# 数据摘录
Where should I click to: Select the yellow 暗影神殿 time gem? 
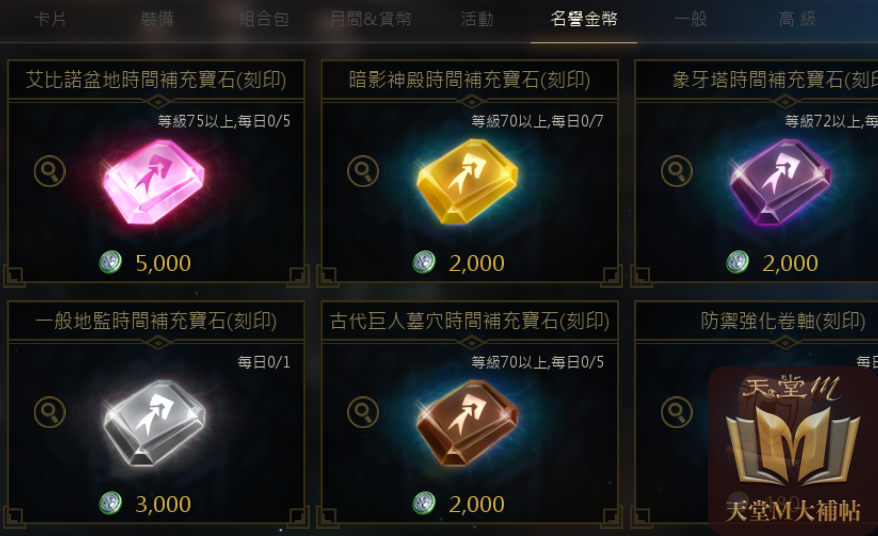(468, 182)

---

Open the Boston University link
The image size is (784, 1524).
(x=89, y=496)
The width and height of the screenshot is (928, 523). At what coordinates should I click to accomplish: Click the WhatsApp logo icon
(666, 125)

# 任务要求
统计上面的数据中有多少行包含字符串“should”，区分大小写。只写出行数。

# 练习结果
2